* TASK TO COMPLETE *
Your response should consist of every entry, unchanged.

* ENTRIES SUPPLIED *

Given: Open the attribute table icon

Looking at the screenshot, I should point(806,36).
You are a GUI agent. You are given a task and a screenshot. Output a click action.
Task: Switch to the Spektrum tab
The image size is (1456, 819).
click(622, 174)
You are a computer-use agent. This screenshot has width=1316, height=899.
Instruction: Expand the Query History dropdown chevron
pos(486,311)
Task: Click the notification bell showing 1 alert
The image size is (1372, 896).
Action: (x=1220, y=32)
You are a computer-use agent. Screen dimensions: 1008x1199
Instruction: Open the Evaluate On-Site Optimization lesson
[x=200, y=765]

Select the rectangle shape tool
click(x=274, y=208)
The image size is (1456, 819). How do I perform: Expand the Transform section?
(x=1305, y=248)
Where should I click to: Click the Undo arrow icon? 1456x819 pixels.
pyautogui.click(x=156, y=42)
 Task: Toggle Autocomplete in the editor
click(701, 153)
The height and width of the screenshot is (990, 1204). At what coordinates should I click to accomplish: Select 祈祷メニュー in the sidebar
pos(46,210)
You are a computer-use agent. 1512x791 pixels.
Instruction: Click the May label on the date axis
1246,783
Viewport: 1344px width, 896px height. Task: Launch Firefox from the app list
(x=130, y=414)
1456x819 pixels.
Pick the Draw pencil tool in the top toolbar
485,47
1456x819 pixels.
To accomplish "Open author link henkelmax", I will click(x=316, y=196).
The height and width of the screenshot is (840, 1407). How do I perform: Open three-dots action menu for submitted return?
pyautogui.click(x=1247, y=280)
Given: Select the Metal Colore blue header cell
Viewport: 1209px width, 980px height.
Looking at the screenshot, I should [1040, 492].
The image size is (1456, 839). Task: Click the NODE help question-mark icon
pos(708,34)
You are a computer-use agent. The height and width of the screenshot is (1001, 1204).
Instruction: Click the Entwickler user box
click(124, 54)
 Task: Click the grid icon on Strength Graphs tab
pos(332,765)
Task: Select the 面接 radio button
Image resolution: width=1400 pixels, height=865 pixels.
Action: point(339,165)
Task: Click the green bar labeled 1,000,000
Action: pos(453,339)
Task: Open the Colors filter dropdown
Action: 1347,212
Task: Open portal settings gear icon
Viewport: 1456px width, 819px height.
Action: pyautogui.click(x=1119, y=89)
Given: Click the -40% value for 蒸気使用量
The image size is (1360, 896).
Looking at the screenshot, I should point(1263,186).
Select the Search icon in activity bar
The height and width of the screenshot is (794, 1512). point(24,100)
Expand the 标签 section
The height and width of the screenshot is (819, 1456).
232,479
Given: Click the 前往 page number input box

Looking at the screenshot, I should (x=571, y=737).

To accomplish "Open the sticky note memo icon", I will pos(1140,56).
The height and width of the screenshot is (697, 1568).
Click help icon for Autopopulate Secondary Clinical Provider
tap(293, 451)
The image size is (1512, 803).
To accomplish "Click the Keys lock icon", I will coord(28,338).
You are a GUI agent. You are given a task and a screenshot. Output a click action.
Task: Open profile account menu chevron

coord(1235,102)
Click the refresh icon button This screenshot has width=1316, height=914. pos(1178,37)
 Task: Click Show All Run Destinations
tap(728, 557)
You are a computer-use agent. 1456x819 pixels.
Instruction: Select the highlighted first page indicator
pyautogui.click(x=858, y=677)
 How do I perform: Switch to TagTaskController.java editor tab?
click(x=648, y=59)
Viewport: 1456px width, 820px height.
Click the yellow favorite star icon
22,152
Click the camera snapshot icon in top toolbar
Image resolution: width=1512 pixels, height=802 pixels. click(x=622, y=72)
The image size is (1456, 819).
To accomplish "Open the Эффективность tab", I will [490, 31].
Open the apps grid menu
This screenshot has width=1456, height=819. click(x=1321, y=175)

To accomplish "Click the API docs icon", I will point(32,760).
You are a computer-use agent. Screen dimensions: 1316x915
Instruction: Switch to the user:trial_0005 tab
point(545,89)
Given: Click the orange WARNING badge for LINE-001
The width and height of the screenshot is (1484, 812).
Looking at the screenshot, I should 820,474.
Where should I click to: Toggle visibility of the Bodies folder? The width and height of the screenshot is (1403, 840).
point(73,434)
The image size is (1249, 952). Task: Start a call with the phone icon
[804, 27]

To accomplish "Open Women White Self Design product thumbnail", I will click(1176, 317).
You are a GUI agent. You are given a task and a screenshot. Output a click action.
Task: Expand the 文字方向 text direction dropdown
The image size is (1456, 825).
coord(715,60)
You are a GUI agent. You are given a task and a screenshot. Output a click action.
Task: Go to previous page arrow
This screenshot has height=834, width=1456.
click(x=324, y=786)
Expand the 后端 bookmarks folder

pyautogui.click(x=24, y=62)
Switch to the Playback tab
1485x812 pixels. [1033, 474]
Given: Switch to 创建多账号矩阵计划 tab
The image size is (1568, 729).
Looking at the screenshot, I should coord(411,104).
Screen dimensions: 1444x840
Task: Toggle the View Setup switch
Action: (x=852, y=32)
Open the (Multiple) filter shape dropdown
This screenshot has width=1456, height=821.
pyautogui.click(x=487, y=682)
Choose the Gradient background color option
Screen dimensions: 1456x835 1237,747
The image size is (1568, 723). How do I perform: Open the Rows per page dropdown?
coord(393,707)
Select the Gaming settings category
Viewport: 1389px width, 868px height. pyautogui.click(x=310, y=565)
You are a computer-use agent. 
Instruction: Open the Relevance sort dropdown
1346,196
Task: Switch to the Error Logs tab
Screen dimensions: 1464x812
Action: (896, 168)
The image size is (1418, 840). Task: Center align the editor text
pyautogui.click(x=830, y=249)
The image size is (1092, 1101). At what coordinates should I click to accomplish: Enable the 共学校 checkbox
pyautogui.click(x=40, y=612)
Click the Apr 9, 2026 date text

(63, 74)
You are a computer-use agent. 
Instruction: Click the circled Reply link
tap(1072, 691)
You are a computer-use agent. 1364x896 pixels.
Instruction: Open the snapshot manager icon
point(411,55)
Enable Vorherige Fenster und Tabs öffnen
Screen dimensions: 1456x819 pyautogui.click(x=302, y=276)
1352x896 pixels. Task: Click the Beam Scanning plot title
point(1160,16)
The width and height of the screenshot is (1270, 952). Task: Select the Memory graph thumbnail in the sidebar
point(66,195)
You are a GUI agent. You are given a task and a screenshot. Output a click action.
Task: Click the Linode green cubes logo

* SOLUTION FOR THIS TASK *
Given: Open the attribute table icon

Looking at the screenshot, I should point(806,36).
You are a GUI agent. You are given a task and a screenshot. Output a click action.
Task: Switch to the Spektrum tab
The image size is (1456, 819).
click(622, 174)
You are a computer-use agent. This screenshot has width=1316, height=899.
Instruction: Expand the Query History dropdown chevron
pos(486,311)
Task: Click the notification bell showing 1 alert
The image size is (1372, 896).
Action: (x=1220, y=32)
You are a computer-use agent. Screen dimensions: 1008x1199
Instruction: Open the Evaluate On-Site Optimization lesson
[x=200, y=765]

Select the rectangle shape tool
click(x=274, y=208)
The image size is (1456, 819). How do I perform: Expand the Transform section?
(x=1305, y=248)
Where should I click to: Click the Undo arrow icon? 1456x819 pixels.
pyautogui.click(x=156, y=42)
 Task: Toggle Autocomplete in the editor
click(701, 153)
The height and width of the screenshot is (990, 1204). At what coordinates should I click to accomplish: Select 祈祷メニュー in the sidebar
pos(46,210)
You are a computer-use agent. 1512x791 pixels.
Instruction: Click the May label on the date axis
1246,783
Viewport: 1344px width, 896px height. Task: Launch Firefox from the app list
(x=130, y=414)
1456x819 pixels.
Pick the Draw pencil tool in the top toolbar
485,47
1456x819 pixels.
To accomplish "Open author link henkelmax", I will click(x=316, y=196).
The height and width of the screenshot is (840, 1407). How do I perform: Open three-dots action menu for submitted return?
pyautogui.click(x=1247, y=280)
Given: Select the Metal Colore blue header cell
Viewport: 1209px width, 980px height.
Looking at the screenshot, I should [1040, 492].
The image size is (1456, 839). Task: Click the NODE help question-mark icon
pos(708,34)
You are a computer-use agent. The height and width of the screenshot is (1001, 1204).
Instruction: Click the Entwickler user box
click(124, 54)
 Task: Click the grid icon on Strength Graphs tab
pos(332,765)
Task: Select the 面接 radio button
Image resolution: width=1400 pixels, height=865 pixels.
Action: point(339,165)
Task: Click the green bar labeled 1,000,000
Action: pos(453,339)
Task: Open the Colors filter dropdown
Action: 1347,212
Task: Open portal settings gear icon
Viewport: 1456px width, 819px height.
Action: pyautogui.click(x=1119, y=89)
Given: Click the -40% value for 蒸気使用量
The image size is (1360, 896).
Looking at the screenshot, I should point(1263,186).
Select the Search icon in activity bar
The height and width of the screenshot is (794, 1512). point(24,100)
Expand the 标签 section
The height and width of the screenshot is (819, 1456).
232,479
Given: Click the 前往 page number input box

Looking at the screenshot, I should (x=571, y=737).

To accomplish "Open the sticky note memo icon", I will pos(1140,56).
The height and width of the screenshot is (697, 1568).
Click help icon for Autopopulate Secondary Clinical Provider
tap(293, 451)
The image size is (1512, 803).
To accomplish "Click the Keys lock icon", I will coord(28,338).
You are a GUI agent. You are given a task and a screenshot. Output a click action.
Task: Open profile account menu chevron

coord(1235,102)
Click the refresh icon button This screenshot has width=1316, height=914. pos(1178,37)
 Task: Click Show All Run Destinations
tap(728, 557)
You are a computer-use agent. 1456x819 pixels.
Instruction: Select the highlighted first page indicator
pyautogui.click(x=858, y=677)
 How do I perform: Switch to TagTaskController.java editor tab?
click(x=648, y=59)
Viewport: 1456px width, 820px height.
Click the yellow favorite star icon
22,152
Click the camera snapshot icon in top toolbar
Image resolution: width=1512 pixels, height=802 pixels. click(x=622, y=72)
The image size is (1456, 819).
To accomplish "Open the Эффективность tab", I will [490, 31].
Open the apps grid menu
This screenshot has width=1456, height=819. click(x=1321, y=175)

To accomplish "Click the API docs icon", I will point(32,760).
You are a computer-use agent. Screen dimensions: 1316x915
Instruction: Switch to the user:trial_0005 tab
point(545,89)
Given: Click the orange WARNING badge for LINE-001
The width and height of the screenshot is (1484, 812).
Looking at the screenshot, I should 820,474.
Where should I click to: Toggle visibility of the Bodies folder? The width and height of the screenshot is (1403, 840).
point(73,434)
The image size is (1249, 952). Task: Start a call with the phone icon
[804, 27]

To accomplish "Open Women White Self Design product thumbnail", I will click(1176, 317).
You are a GUI agent. You are given a task and a screenshot. Output a click action.
Task: Expand the 文字方向 text direction dropdown
The image size is (1456, 825).
coord(715,60)
You are a GUI agent. You are given a task and a screenshot. Output a click action.
Task: Go to previous page arrow
This screenshot has height=834, width=1456.
click(x=324, y=786)
Expand the 后端 bookmarks folder

pyautogui.click(x=24, y=62)
Switch to the Playback tab
1485x812 pixels. [1033, 474]
Given: Switch to 创建多账号矩阵计划 tab
The image size is (1568, 729).
Looking at the screenshot, I should coord(411,104).
Screen dimensions: 1444x840
Task: Toggle the View Setup switch
Action: (x=852, y=32)
Open the (Multiple) filter shape dropdown
This screenshot has width=1456, height=821.
pyautogui.click(x=487, y=682)
Choose the Gradient background color option
Screen dimensions: 1456x835 1237,747
The image size is (1568, 723). How do I perform: Open the Rows per page dropdown?
coord(393,707)
Select the Gaming settings category
Viewport: 1389px width, 868px height. pyautogui.click(x=310, y=565)
You are a computer-use agent. 
Instruction: Open the Relevance sort dropdown
1346,196
Task: Switch to the Error Logs tab
Screen dimensions: 1464x812
Action: (896, 168)
The image size is (1418, 840). Task: Center align the editor text
pyautogui.click(x=830, y=249)
The image size is (1092, 1101). At what coordinates should I click to accomplish: Enable the 共学校 checkbox
pyautogui.click(x=40, y=612)
Click the Apr 9, 2026 date text

(63, 74)
You are a computer-use agent. 
Instruction: Click the circled Reply link
tap(1072, 691)
You are a computer-use agent. 1364x896 pixels.
Instruction: Open the snapshot manager icon
point(411,55)
Enable Vorherige Fenster und Tabs öffnen
Screen dimensions: 1456x819 pyautogui.click(x=302, y=276)
1352x896 pixels. Task: Click the Beam Scanning plot title
point(1160,16)
The width and height of the screenshot is (1270, 952). Task: Select the Memory graph thumbnail in the sidebar
point(66,195)
You are a GUI agent. You are given a task and a screenshot. Output a click action.
Task: Click the Linode green cubes logo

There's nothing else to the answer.